While the RTC took over nearly half a trillion dollars in toxic loans, bad mortgages, junk bonds, unfinished condo and development projects, and undeveloped land, the program became another excuse for the same people who had looted the industry to begin with to launder their money back into these same devalued assets.

Criminals who had received huge loans from S&Ls on overvalued properties pocketed the difference, usually with offshore bank accounts that were never confiscated by the government. When the RTC took over the assets of these failed S&Ls, the government wanted to liquidate the assets for whatever it could get.

The looters of the thrifts, then, were able to use the dirty money they had obtained by defaulting on S&L loans to purchase insolvent S&L assets. In fact, the Resolution Trust Corporation did not even ask questions about buyers if cash was offered.

The RTC became, in effect, the federal laundromat for the dirty S&L money, becoming a partner in crime with some of the century’s biggest thieves, who had victimized millions of savers and millions more taxpayers. “Clearly, the RTC was offering a way not only to repatriate their offshore money but to parlay it into further gain as they bought government-owned assets at bargain basement prices,” concluded authors Stephen Pizzo, Mary Fricker, and Paul Muolo in their 1991 book Inside Job: The Looting of America’s Savings & Loans.

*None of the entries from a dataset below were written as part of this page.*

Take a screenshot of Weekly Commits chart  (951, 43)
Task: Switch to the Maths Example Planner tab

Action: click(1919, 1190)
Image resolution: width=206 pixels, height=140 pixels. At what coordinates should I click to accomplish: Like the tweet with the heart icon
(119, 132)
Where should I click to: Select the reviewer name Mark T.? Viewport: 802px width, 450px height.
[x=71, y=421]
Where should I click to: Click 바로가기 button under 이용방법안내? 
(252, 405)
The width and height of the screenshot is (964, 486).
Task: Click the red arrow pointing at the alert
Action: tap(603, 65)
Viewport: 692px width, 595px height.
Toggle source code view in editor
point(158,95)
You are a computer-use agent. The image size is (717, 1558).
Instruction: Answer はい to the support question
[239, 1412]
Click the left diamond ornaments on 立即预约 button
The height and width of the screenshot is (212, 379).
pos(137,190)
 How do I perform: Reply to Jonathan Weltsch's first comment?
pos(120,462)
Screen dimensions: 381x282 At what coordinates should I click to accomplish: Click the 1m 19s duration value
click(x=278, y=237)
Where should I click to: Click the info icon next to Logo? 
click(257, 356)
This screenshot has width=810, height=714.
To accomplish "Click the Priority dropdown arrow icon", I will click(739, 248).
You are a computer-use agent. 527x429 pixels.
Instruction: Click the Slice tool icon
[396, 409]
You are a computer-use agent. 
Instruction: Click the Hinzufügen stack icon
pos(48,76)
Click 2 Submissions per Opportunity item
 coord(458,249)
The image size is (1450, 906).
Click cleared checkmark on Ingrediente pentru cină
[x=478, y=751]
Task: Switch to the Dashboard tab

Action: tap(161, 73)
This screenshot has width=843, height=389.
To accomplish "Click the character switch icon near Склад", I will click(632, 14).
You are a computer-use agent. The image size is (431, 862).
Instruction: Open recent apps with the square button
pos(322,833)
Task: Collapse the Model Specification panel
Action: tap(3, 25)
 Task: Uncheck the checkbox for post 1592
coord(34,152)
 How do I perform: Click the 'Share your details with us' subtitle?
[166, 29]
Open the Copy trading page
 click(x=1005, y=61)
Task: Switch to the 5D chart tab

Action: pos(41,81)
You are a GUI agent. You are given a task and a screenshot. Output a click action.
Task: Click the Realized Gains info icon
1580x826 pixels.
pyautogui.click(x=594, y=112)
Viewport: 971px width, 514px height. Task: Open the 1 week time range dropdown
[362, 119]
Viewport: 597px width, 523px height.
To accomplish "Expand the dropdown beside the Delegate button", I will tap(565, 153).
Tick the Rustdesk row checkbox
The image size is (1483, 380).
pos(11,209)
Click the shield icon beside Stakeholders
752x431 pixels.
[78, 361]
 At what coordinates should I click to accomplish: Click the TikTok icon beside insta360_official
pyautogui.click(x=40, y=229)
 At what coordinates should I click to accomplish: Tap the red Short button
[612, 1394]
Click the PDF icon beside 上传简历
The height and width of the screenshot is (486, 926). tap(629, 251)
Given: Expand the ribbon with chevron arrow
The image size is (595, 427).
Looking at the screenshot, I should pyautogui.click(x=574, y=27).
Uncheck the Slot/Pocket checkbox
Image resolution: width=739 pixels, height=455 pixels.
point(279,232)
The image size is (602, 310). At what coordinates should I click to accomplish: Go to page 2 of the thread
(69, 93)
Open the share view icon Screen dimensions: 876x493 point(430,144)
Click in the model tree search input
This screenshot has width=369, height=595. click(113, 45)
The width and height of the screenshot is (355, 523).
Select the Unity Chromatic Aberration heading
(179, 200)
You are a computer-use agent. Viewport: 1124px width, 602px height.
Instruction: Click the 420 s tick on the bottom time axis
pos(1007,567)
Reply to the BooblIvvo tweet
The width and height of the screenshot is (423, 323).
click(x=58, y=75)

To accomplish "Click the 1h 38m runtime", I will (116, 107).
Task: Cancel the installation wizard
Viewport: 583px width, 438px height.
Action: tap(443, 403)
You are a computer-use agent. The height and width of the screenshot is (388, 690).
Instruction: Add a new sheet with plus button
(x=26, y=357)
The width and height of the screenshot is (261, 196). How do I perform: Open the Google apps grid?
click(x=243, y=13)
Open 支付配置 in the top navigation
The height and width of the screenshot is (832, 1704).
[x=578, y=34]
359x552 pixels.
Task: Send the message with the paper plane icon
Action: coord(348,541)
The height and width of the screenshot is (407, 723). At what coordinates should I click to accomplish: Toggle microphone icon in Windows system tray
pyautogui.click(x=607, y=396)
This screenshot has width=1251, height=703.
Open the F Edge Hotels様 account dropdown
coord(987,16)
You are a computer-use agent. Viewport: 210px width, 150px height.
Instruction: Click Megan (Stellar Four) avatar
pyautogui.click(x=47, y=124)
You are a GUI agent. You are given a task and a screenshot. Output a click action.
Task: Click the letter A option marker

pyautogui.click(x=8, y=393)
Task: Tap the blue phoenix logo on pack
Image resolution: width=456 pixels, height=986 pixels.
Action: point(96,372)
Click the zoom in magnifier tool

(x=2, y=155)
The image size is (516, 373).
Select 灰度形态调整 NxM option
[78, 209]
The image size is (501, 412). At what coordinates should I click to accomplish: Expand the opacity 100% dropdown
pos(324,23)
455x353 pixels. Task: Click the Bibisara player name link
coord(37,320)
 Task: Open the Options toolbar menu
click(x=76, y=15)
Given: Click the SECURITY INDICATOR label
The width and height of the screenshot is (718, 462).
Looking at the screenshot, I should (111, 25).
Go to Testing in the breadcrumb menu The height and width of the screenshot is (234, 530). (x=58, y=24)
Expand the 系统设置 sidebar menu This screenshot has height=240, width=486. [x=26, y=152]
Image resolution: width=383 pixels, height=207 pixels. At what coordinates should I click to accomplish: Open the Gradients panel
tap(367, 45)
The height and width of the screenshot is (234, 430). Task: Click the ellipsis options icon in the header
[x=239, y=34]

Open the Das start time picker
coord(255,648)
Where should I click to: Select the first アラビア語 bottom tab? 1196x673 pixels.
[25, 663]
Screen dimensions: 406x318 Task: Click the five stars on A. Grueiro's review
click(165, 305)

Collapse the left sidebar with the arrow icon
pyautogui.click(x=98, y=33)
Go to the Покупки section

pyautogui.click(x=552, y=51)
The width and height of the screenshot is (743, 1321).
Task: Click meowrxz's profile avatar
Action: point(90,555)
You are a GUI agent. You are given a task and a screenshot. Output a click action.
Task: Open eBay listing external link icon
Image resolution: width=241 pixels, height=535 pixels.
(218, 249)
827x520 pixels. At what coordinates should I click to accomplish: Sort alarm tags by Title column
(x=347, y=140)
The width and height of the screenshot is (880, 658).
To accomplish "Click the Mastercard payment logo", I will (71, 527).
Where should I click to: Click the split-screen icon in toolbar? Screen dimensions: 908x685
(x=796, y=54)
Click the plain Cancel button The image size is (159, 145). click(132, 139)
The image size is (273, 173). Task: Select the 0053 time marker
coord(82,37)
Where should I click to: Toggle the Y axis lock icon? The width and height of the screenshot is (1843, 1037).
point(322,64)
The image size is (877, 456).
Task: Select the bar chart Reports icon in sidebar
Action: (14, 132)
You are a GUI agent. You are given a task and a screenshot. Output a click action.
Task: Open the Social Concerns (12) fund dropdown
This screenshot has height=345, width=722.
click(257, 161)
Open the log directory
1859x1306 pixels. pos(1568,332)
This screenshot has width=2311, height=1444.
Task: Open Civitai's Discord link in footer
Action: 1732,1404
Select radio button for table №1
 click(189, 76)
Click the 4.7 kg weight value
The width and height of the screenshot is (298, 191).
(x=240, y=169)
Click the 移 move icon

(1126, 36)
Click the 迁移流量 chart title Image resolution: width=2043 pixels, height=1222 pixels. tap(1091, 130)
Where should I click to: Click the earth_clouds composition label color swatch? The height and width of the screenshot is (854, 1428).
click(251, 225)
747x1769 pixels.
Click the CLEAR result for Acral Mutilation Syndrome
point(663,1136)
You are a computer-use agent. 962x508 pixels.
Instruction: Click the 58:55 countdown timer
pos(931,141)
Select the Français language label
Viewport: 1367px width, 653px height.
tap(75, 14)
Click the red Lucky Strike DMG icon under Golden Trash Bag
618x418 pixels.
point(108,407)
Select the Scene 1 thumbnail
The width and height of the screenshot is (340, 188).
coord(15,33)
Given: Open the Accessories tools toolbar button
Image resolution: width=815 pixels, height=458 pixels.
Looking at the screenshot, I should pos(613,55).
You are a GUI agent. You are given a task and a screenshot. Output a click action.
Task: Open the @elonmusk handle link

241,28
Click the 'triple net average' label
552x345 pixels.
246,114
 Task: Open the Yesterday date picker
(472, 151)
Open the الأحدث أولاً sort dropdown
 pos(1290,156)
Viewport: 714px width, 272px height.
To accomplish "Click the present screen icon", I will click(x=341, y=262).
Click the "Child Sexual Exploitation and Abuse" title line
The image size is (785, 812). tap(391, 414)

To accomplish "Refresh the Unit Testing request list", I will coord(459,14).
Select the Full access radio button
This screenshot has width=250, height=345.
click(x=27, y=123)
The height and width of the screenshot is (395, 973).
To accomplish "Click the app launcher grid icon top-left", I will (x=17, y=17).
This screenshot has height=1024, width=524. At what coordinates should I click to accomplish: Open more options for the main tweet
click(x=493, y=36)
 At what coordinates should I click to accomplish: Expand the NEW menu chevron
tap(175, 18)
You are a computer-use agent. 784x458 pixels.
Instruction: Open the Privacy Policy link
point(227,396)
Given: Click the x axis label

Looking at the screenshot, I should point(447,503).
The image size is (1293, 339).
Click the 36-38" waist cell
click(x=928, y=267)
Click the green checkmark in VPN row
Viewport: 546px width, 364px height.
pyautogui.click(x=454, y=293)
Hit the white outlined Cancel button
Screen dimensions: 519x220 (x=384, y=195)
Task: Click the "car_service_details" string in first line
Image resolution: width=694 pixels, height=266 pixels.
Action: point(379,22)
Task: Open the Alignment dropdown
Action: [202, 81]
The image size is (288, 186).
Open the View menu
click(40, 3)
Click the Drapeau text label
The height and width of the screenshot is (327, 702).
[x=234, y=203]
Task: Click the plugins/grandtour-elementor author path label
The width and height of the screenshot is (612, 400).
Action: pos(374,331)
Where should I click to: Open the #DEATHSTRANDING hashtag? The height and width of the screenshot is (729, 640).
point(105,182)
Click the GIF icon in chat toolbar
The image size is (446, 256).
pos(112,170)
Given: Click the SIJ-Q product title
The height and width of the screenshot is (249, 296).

Since September 2008, Fannie and Freddie have operated under the conservatorship of the FHFA, with, as the Fed white paper points out, “specific mandates to minimize losses for taxpayers and to support a stable and liquid mortgage market.”

The FHFA is now the big player in the housing market. The FHFA’s website informs us: “The Federal Housing Finance Agency regulates Fannie Mae, Freddie Mac and the 12 Federal Home Loan Banks. These government-sponsored enterprises provide more than $5.7 trillion in funding for the U.S. mortgage markets and financial institutions.”

The California Association of Realtors is vigorously opposing the FHFA/Fannie Mae REO bulk sales, noting that it is unnecessary, since there are plenty of buyers willing to pay market prices, without giving steep, subsidized discounts to the billionaire insiders.

In a letter to California’s congression­al delegation dated February 6, 2012, the Realtors’ group said: “Los Angeles and the Southern California region have been named as a potential pilot program location. However, these areas are experiencing an inventory shortage, and many homes for sale, especially distressed properties, are receiving multiple bids. Removing REO inventory through a bulk sale and rental program will hurt these communities. In addition, the taxpayer will lose because these REOs will be sold for less money in bulk sale than if sold as individual units.”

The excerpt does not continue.